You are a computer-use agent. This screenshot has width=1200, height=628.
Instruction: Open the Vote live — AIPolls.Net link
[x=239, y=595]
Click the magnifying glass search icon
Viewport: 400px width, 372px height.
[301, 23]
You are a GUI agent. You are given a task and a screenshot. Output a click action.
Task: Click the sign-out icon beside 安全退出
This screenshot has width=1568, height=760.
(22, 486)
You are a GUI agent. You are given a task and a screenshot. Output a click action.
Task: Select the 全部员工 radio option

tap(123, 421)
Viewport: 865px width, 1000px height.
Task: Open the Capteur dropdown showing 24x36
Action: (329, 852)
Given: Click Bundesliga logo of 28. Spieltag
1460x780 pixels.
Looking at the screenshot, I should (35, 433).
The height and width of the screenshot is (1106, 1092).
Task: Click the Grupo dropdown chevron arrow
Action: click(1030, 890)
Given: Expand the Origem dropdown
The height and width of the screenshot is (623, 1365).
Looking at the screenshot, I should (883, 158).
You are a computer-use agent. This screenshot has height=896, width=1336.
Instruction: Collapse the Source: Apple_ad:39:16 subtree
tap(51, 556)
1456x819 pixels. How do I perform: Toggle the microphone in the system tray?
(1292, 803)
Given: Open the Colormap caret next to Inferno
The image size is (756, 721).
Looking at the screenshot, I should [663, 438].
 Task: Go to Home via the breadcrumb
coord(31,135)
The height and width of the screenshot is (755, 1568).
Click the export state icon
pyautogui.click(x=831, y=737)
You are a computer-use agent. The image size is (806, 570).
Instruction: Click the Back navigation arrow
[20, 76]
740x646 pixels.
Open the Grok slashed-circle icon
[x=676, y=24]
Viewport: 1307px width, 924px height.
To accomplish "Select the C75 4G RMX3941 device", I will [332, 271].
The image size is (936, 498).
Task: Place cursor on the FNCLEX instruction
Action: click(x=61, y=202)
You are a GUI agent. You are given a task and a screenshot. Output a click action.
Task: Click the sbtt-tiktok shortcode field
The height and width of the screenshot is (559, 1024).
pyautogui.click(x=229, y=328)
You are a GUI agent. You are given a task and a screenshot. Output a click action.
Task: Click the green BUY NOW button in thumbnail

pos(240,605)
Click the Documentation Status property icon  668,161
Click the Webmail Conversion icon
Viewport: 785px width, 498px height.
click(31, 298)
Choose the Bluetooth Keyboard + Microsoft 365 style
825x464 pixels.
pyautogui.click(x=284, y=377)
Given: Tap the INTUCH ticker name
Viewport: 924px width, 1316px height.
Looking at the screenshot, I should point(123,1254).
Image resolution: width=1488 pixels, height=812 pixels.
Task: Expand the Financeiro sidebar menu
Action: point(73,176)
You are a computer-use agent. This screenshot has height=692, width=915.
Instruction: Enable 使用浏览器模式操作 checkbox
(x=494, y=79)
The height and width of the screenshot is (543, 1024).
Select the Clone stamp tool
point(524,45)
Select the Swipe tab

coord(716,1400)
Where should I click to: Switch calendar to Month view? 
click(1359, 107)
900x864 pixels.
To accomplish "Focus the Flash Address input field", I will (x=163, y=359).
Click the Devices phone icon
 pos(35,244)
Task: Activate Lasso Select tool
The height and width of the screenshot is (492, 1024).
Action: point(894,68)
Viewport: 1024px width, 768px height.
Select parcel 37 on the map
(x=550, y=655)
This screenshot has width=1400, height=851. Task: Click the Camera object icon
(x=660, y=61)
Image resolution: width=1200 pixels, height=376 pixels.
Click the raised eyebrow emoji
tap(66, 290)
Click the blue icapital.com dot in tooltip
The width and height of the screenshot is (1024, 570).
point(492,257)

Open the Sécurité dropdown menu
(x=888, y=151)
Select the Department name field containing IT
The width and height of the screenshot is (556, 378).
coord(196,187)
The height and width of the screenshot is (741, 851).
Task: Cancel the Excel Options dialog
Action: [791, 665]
□ □ □ □
• Aim of the task
Update all of the records above by changing every "computer-use agent" to "desktop agent", and leave everything else exactly the same.

• Result of this exercise
You are a desktop agent. This screenshot has width=1200, height=628.
Instruction: Open the Vote live — AIPolls.Net link
[x=239, y=595]
Click the magnifying glass search icon
Viewport: 400px width, 372px height.
[301, 23]
You are a GUI agent. You are given a task and a screenshot. Output a click action.
Task: Click the sign-out icon beside 安全退出
This screenshot has width=1568, height=760.
(22, 486)
You are a GUI agent. You are given a task and a screenshot. Output a click action.
Task: Select the 全部员工 radio option

tap(123, 421)
Viewport: 865px width, 1000px height.
Task: Open the Capteur dropdown showing 24x36
Action: (329, 852)
Given: Click Bundesliga logo of 28. Spieltag
1460x780 pixels.
Looking at the screenshot, I should (35, 433).
The height and width of the screenshot is (1106, 1092).
Task: Click the Grupo dropdown chevron arrow
Action: click(1030, 890)
Given: Expand the Origem dropdown
The height and width of the screenshot is (623, 1365).
Looking at the screenshot, I should (883, 158).
You are a desktop agent. This screenshot has height=896, width=1336.
Instruction: Collapse the Source: Apple_ad:39:16 subtree
tap(51, 556)
1456x819 pixels. How do I perform: Toggle the microphone in the system tray?
(1292, 803)
Given: Open the Colormap caret next to Inferno
The image size is (756, 721).
Looking at the screenshot, I should [663, 438].
 Task: Go to Home via the breadcrumb
coord(31,135)
The height and width of the screenshot is (755, 1568).
Click the export state icon
pyautogui.click(x=831, y=737)
You are a desktop agent. The image size is (806, 570).
Instruction: Click the Back navigation arrow
[20, 76]
740x646 pixels.
Open the Grok slashed-circle icon
[x=676, y=24]
Viewport: 1307px width, 924px height.
To accomplish "Select the C75 4G RMX3941 device", I will [332, 271].
The image size is (936, 498).
Task: Place cursor on the FNCLEX instruction
Action: click(x=61, y=202)
You are a GUI agent. You are given a task and a screenshot. Output a click action.
Task: Click the sbtt-tiktok shortcode field
The height and width of the screenshot is (559, 1024).
pyautogui.click(x=229, y=328)
You are a GUI agent. You are given a task and a screenshot. Output a click action.
Task: Click the green BUY NOW button in thumbnail

pos(240,605)
Click the Documentation Status property icon  668,161
Click the Webmail Conversion icon
Viewport: 785px width, 498px height.
click(31, 298)
Choose the Bluetooth Keyboard + Microsoft 365 style
825x464 pixels.
pyautogui.click(x=284, y=377)
Given: Tap the INTUCH ticker name
Viewport: 924px width, 1316px height.
Looking at the screenshot, I should point(123,1254).
Image resolution: width=1488 pixels, height=812 pixels.
Task: Expand the Financeiro sidebar menu
Action: point(73,176)
You are a desktop agent. This screenshot has height=692, width=915.
Instruction: Enable 使用浏览器模式操作 checkbox
(x=494, y=79)
The height and width of the screenshot is (543, 1024).
Select the Clone stamp tool
point(524,45)
Select the Swipe tab

coord(716,1400)
Where should I click to: Switch calendar to Month view? 
click(1359, 107)
900x864 pixels.
To accomplish "Focus the Flash Address input field", I will (x=163, y=359).
Click the Devices phone icon
 pos(35,244)
Task: Activate Lasso Select tool
The height and width of the screenshot is (492, 1024).
Action: point(894,68)
Viewport: 1024px width, 768px height.
Select parcel 37 on the map
(x=550, y=655)
This screenshot has width=1400, height=851. Task: Click the Camera object icon
(x=660, y=61)
Image resolution: width=1200 pixels, height=376 pixels.
Click the raised eyebrow emoji
tap(66, 290)
Click the blue icapital.com dot in tooltip
The width and height of the screenshot is (1024, 570).
point(492,257)

Open the Sécurité dropdown menu
(x=888, y=151)
Select the Department name field containing IT
The width and height of the screenshot is (556, 378).
coord(196,187)
The height and width of the screenshot is (741, 851).
Task: Cancel the Excel Options dialog
Action: [791, 665]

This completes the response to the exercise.